The Guilty Husband
In the past decade or so, every divorce of which I’ve been aware has been initiated by the wife. That’s hardly a broad or representative sample, but I do wonder whether the post-divorce cards are so heavily stacked in women’s favor that it affects their understanding of and behavior toward their marriages. With this sort of cultural and legal reality (and anecdotal evidence suggests that it is a reality), it’s not surprising that the divorce coven would expand:
Some of the fathers on Illinois’s Department of Healthcare and Family Services’ “wanted” list got there in the following manner — the wife or girlfriend ended the relationship, left with the kids, and then went to the state to get public assistance. Illinois DHFS then went after the father for child support to repay the cost of the assistance. The father — against whom no wrongdoing has been charged — has probably been deprived of custody of his kids and may not even have any visitation rights, and might not even know where his kids are.
While paying the state, the father also has to hire an attorney and fight his way through the courts just to attempt to see his children. Even if he is awarded visitation rights, recalcitrant mothers often flout these orders with impunity. Low- and moderate-income fathers frequently must choose between paying for legal action to obtain contact with their children, and risk jail time for not paying child support, or paying child support and losing the ability to have contact with their children. These men are hardly “walking away” from their “families and responsibilities.”

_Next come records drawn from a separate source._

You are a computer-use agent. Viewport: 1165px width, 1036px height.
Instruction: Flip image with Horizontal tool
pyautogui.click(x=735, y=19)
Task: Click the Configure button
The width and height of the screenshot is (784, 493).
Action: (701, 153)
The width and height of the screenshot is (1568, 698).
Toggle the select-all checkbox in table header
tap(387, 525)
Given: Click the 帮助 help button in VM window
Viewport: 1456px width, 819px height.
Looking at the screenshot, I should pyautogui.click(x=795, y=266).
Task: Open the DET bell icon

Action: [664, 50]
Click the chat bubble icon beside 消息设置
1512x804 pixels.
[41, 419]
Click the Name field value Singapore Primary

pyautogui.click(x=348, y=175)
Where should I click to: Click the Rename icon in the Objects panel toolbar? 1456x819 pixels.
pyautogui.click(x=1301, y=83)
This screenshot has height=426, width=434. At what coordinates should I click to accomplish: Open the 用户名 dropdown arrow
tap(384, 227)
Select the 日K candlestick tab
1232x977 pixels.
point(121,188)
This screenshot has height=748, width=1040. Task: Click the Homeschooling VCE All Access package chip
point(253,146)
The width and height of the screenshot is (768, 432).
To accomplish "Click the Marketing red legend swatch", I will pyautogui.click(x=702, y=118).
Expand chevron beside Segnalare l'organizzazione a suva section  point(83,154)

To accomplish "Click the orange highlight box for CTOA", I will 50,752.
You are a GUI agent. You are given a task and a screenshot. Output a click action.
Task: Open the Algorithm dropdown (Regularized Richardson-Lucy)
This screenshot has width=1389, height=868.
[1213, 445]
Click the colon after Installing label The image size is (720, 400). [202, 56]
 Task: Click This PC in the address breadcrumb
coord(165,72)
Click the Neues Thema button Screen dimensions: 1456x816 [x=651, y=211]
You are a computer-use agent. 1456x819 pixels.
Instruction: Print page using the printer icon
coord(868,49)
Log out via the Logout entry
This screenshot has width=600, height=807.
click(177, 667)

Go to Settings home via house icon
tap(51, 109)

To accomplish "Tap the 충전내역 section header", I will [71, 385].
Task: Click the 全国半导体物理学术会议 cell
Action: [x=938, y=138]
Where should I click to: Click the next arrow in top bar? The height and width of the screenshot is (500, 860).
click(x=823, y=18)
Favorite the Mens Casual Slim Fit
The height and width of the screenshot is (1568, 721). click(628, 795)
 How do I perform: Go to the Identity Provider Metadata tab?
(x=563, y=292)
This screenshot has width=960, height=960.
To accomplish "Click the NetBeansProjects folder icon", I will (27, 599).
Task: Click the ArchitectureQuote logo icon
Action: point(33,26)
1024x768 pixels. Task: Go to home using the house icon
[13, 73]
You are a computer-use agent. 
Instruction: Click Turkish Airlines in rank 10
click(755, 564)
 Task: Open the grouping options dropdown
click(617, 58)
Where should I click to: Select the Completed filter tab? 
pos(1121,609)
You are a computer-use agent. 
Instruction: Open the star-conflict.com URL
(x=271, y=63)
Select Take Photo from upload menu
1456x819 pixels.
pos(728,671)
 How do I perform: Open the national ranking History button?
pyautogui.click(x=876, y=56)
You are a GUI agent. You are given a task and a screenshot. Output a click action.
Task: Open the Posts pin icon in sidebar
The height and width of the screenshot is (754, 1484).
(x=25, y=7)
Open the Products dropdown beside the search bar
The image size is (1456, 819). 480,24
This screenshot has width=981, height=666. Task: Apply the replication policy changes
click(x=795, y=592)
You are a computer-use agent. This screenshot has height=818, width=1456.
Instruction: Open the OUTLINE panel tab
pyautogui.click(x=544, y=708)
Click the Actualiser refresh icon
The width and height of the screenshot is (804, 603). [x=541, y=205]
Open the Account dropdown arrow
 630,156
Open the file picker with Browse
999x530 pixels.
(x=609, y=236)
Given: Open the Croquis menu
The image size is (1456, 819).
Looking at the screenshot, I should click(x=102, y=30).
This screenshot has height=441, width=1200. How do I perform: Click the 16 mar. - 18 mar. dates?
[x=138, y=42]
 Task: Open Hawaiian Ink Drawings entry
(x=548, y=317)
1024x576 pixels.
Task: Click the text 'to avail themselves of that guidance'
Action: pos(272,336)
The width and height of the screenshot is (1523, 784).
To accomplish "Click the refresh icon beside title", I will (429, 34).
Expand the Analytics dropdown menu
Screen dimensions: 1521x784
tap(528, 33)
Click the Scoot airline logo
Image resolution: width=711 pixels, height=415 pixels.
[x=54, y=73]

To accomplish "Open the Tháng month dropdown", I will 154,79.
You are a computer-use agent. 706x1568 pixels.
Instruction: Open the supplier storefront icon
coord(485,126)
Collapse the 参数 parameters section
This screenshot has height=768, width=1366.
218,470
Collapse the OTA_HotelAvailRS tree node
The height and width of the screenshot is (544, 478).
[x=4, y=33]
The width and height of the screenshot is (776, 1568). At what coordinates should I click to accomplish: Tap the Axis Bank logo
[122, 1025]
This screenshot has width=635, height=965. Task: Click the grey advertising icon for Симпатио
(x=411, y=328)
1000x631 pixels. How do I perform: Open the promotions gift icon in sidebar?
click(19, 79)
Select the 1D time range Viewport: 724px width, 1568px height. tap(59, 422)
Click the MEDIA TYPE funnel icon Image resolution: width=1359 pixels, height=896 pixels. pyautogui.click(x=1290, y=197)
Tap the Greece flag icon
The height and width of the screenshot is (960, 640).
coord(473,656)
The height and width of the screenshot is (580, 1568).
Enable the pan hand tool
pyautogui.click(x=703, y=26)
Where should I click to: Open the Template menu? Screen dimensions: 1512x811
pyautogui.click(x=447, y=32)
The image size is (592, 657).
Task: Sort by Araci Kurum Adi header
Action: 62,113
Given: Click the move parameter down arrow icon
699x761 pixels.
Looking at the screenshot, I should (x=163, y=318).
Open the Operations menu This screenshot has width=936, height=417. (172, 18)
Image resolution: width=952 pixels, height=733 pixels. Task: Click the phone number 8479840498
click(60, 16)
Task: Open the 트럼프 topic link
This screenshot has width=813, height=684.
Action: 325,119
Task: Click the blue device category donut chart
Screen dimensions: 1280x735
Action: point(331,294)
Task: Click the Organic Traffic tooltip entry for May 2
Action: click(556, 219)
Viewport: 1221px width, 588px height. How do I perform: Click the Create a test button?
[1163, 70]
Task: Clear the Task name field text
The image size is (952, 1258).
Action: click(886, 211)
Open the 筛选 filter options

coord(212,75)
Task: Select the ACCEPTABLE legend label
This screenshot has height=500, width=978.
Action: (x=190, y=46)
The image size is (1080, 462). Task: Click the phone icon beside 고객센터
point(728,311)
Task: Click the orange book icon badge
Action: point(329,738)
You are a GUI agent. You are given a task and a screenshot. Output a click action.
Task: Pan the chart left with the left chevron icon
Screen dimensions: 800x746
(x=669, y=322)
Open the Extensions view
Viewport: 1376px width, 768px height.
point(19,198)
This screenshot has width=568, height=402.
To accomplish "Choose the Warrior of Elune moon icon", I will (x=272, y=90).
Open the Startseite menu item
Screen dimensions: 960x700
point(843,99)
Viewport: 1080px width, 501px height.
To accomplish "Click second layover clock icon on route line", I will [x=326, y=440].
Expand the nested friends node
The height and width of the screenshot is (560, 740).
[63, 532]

Sometimes a father in this situation has been paying the teenage children directly because the mother has been using the child support for everything but the children. Nevertheless, the father is saddled with arrearages and declared a “deadbeat.” When he presents his stack of canceled checks, the state says, “Sorry that money you paid is a gift — you still owe us child support to reimburse the cost of the public assistance.” It is irrelevant that the money was used by the children to buy food, clothing and the necessities of life.